-- Recorded data follows --

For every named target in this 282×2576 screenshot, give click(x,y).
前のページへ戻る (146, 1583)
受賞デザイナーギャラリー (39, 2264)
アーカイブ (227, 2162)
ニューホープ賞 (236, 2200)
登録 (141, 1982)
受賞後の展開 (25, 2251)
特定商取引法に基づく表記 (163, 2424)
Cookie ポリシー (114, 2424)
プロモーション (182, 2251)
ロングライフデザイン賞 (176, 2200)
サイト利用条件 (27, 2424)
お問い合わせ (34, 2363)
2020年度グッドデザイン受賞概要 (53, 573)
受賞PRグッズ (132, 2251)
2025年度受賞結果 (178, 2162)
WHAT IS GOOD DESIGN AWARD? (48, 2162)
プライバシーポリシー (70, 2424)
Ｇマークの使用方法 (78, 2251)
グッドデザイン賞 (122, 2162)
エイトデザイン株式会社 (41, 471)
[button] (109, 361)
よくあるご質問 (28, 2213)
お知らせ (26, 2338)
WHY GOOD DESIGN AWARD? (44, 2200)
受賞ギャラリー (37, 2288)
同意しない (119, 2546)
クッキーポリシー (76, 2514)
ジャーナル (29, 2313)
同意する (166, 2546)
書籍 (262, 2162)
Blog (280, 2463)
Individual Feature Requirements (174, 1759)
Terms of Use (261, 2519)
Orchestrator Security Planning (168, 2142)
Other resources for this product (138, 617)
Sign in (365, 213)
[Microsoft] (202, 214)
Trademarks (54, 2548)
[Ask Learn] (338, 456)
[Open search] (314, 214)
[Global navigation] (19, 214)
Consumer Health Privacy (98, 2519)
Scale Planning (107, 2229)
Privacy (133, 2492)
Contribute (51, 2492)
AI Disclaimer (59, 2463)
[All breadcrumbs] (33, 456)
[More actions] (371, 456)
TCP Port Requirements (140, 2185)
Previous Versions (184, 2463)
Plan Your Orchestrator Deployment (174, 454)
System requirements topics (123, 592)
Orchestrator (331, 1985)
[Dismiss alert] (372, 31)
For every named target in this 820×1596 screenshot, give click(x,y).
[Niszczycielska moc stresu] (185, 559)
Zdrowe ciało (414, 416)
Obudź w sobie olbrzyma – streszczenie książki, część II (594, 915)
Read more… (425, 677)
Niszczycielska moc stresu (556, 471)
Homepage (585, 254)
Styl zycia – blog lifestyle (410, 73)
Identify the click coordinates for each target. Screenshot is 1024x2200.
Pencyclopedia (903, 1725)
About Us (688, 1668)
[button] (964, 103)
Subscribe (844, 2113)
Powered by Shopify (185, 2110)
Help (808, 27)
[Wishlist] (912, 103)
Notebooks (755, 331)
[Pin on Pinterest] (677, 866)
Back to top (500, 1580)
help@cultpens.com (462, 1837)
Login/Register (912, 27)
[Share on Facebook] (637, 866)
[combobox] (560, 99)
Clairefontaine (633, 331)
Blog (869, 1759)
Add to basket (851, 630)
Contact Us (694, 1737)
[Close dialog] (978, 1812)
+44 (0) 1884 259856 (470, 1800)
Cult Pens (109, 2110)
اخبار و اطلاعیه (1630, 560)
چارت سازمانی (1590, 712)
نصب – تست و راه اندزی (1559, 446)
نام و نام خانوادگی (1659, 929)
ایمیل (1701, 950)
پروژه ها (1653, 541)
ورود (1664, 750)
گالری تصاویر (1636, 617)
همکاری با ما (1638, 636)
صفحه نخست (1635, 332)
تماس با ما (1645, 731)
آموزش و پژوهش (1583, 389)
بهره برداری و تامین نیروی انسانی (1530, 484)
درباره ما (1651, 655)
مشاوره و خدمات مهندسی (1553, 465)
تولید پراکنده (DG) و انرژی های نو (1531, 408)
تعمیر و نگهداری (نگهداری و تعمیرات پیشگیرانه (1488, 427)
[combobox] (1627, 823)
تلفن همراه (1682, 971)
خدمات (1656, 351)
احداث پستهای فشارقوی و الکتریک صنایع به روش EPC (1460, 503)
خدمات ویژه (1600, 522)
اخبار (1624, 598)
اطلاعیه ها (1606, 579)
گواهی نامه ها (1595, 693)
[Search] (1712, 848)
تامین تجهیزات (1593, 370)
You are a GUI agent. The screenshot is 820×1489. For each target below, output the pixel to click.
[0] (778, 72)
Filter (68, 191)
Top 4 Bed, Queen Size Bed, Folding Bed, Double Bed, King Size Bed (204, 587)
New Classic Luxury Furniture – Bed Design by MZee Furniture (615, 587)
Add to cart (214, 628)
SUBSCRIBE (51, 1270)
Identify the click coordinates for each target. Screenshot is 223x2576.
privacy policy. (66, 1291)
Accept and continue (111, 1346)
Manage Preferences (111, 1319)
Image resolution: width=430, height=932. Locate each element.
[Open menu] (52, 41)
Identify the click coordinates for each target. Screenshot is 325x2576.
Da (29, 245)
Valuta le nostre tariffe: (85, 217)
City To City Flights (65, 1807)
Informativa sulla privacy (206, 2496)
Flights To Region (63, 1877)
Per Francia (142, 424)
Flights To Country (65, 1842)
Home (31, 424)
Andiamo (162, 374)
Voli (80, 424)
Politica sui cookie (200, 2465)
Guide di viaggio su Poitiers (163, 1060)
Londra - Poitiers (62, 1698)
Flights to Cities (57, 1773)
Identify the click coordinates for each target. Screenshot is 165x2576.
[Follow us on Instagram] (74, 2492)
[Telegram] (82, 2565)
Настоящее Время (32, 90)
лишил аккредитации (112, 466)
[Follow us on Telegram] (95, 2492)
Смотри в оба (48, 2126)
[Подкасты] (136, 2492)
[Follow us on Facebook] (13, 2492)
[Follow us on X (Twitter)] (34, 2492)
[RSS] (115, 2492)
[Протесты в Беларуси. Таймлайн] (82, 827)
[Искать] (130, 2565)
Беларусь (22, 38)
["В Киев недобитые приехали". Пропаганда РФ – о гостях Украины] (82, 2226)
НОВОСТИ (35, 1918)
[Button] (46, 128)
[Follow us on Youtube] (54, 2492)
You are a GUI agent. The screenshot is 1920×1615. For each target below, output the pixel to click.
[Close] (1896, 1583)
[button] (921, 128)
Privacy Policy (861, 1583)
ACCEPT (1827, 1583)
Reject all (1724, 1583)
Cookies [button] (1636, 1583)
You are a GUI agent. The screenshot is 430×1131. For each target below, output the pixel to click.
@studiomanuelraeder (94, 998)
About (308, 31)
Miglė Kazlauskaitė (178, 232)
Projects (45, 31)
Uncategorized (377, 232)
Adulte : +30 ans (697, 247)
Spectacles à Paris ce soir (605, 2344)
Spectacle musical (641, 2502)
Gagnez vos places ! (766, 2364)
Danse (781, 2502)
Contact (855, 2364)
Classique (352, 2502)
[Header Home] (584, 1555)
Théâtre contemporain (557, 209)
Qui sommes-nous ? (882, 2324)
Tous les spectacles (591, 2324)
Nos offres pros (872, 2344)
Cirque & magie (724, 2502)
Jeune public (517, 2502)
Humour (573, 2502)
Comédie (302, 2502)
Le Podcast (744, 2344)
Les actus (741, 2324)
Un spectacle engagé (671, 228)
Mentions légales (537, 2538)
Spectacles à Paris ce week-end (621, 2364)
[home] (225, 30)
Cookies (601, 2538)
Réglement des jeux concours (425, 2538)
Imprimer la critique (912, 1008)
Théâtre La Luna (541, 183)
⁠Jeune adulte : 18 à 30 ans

-- Recorded data concluded --

Instructions to follow | Which lines of the records contain "every"? Show each of them.

Solution to this problem |
For every named target in this 282×2576 screenshot, give click(x,y).
For every named target in this 820×1596 screenshot, give click(x,y).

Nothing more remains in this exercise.